[Data shown — start]
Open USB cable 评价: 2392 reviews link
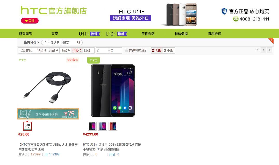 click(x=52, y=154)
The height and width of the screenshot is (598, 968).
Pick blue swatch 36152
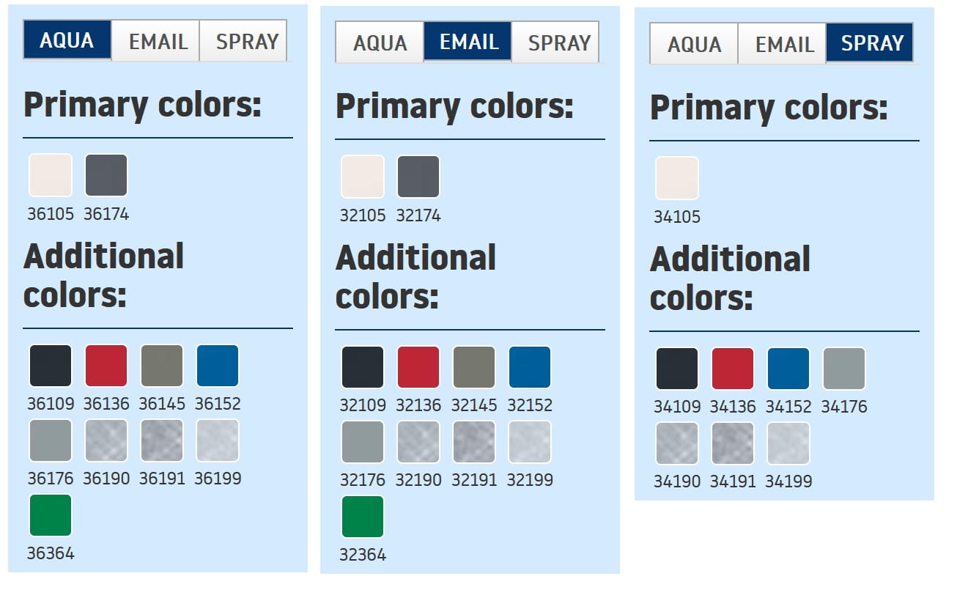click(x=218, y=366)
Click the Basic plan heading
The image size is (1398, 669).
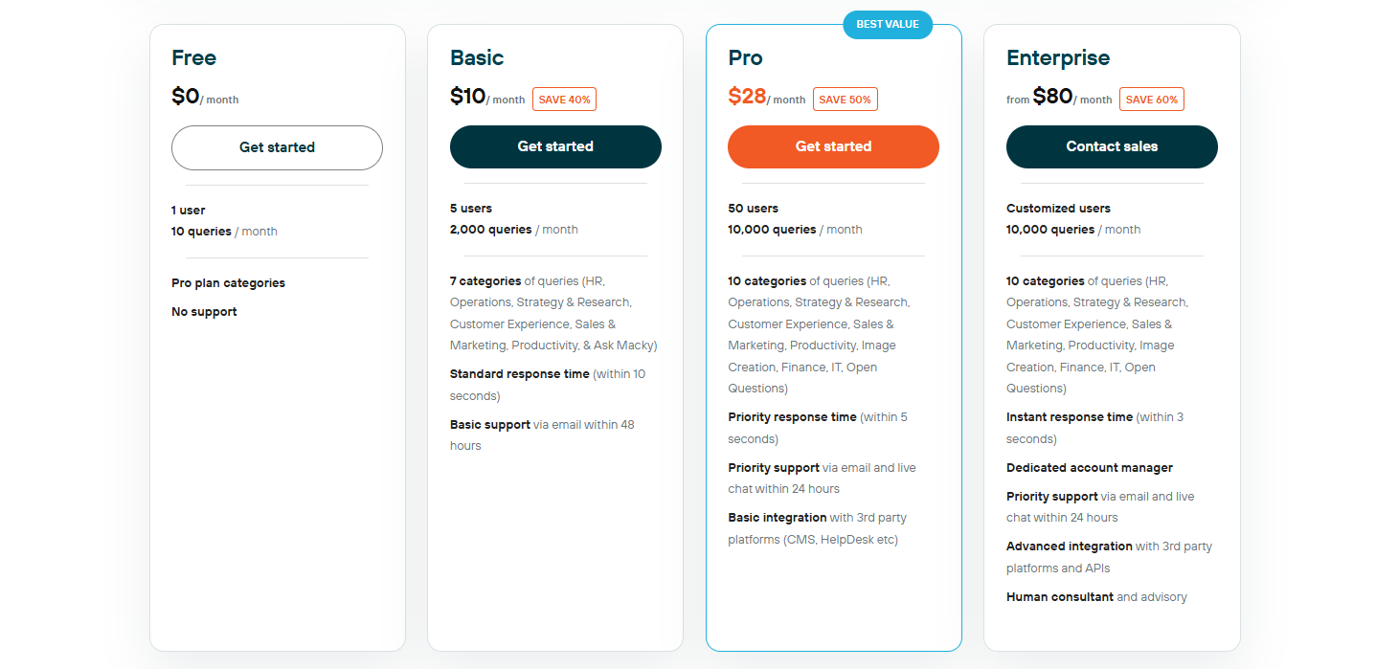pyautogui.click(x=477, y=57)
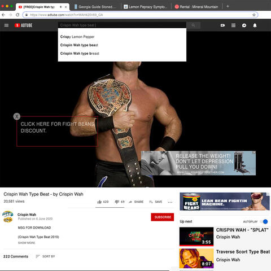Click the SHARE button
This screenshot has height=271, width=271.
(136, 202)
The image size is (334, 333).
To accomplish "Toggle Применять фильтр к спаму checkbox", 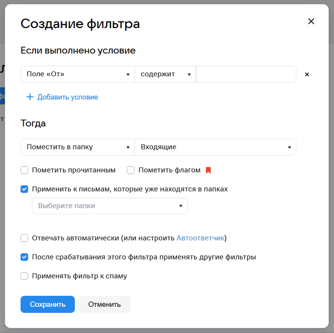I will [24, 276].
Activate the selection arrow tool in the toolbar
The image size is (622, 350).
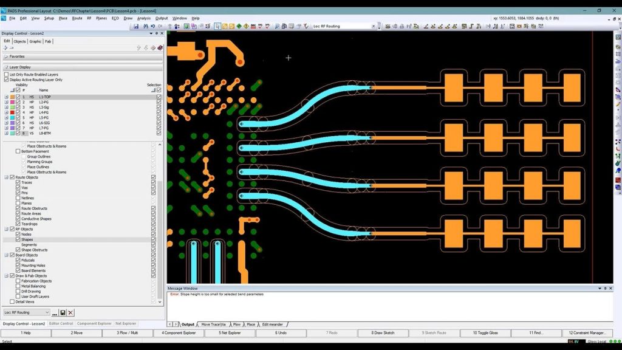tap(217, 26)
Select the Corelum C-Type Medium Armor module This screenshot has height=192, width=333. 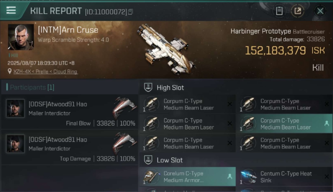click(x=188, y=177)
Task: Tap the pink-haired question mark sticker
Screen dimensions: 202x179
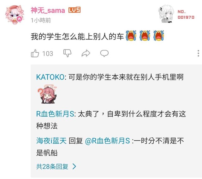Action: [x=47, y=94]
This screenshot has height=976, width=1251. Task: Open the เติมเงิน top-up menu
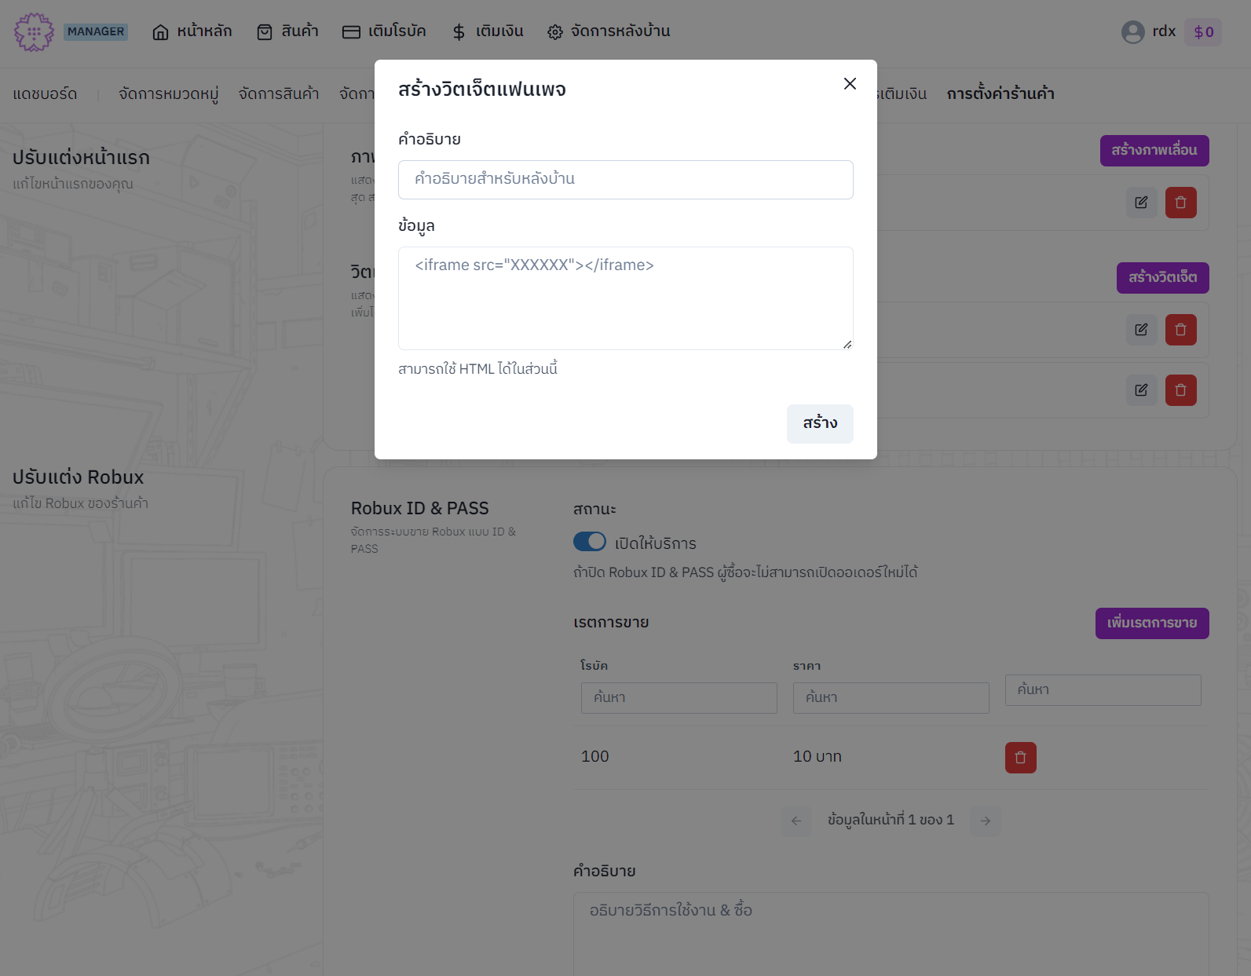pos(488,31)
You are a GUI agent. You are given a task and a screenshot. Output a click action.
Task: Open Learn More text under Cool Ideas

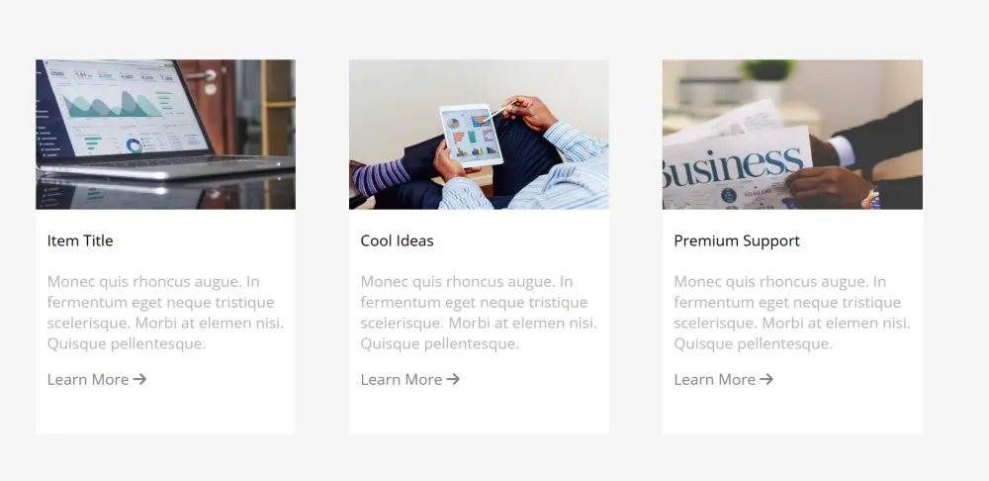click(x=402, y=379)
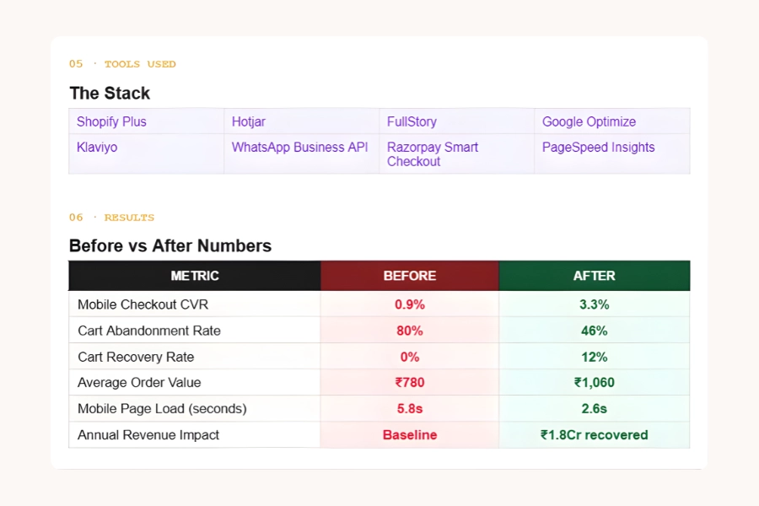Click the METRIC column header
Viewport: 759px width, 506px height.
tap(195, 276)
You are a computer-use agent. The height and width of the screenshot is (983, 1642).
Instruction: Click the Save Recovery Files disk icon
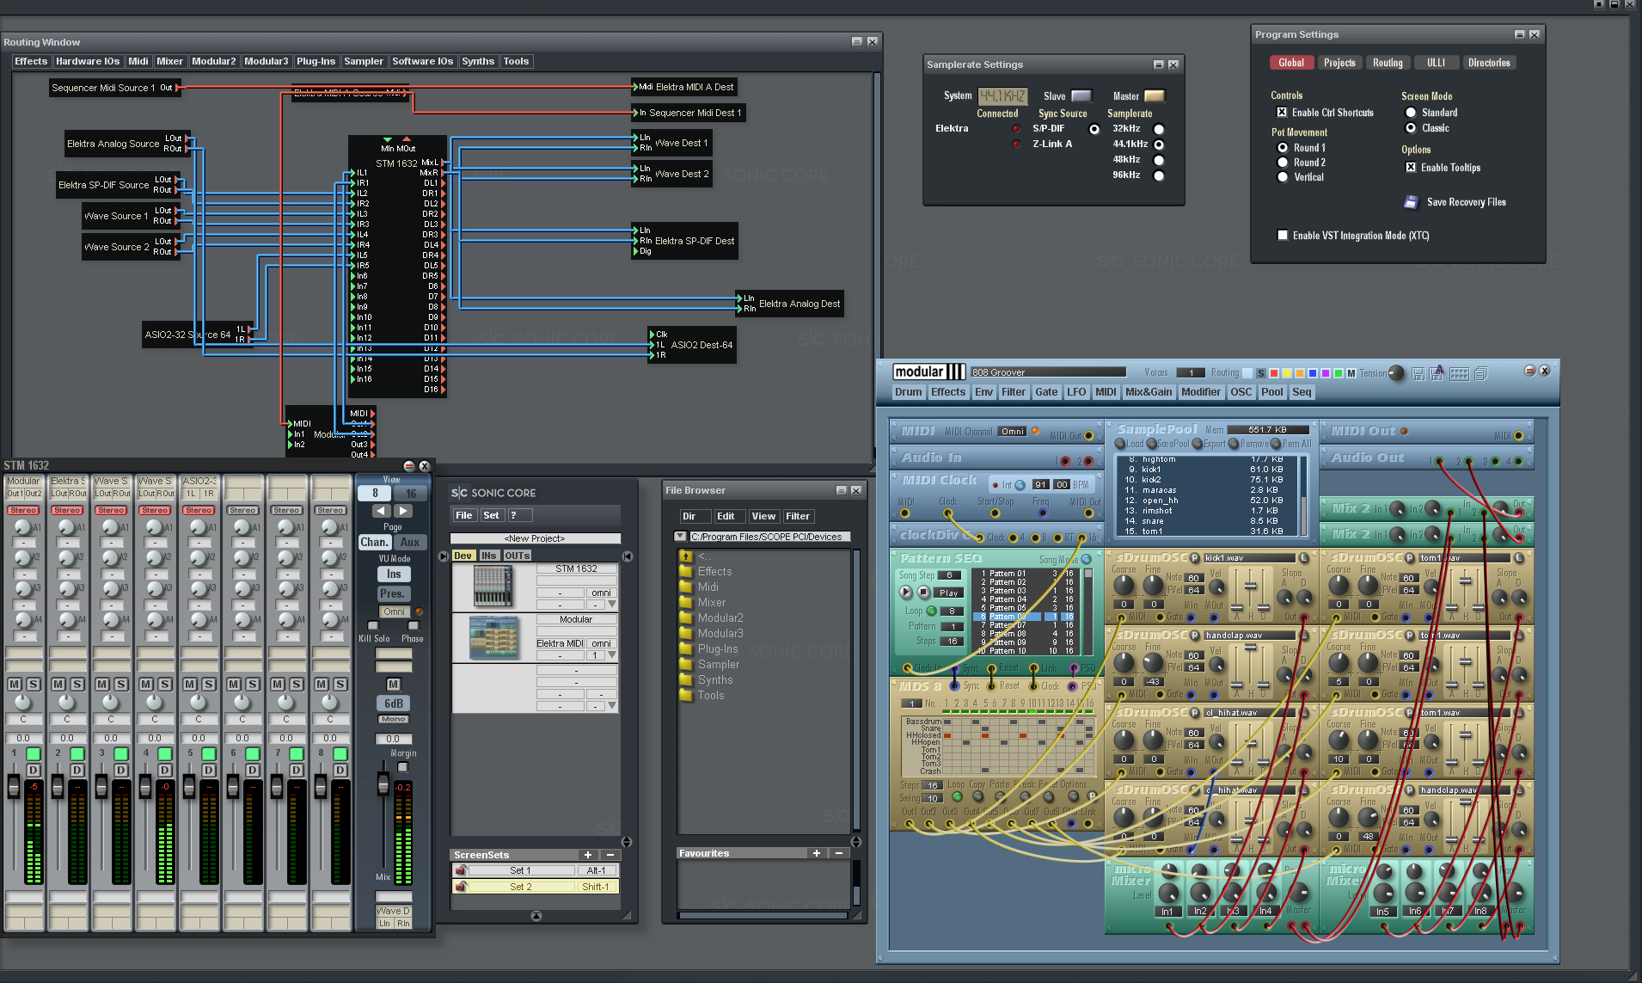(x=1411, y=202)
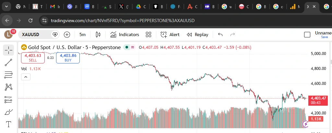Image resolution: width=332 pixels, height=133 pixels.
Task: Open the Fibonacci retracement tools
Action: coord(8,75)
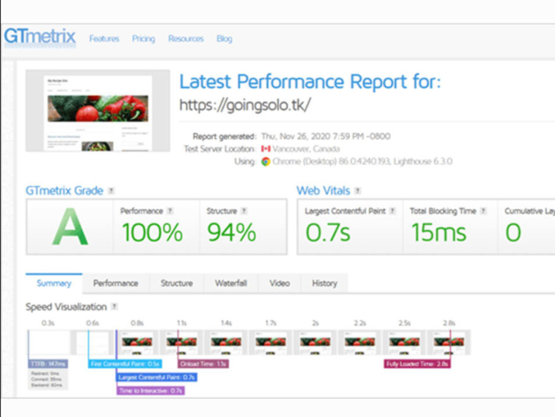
[Data shown — finish]
Work order -
Up to and including the last line of the listing, starting at the line with "Task: Tap the", extract every line exactly and leave out the pictures.

Task result -
Task: Tap the pink-haired question mark sticker
Screen dimensions: 202x179
Action: [x=47, y=94]
This screenshot has height=976, width=1251. Task: Open the เติมเงิน top-up menu
pos(488,31)
You are a GUI agent. You are given a task and a screenshot. Output a click action.
Task: Open Learn More text under Cool Ideas

click(x=402, y=379)
Click the METRIC column header
Viewport: 759px width, 506px height.
tap(195, 276)
You are a computer-use agent. The height and width of the screenshot is (983, 1642).
Instruction: Click the Save Recovery Files disk icon
(x=1411, y=202)
Image resolution: width=332 pixels, height=133 pixels.
Task: Open the Fibonacci retracement tools
Action: coord(8,75)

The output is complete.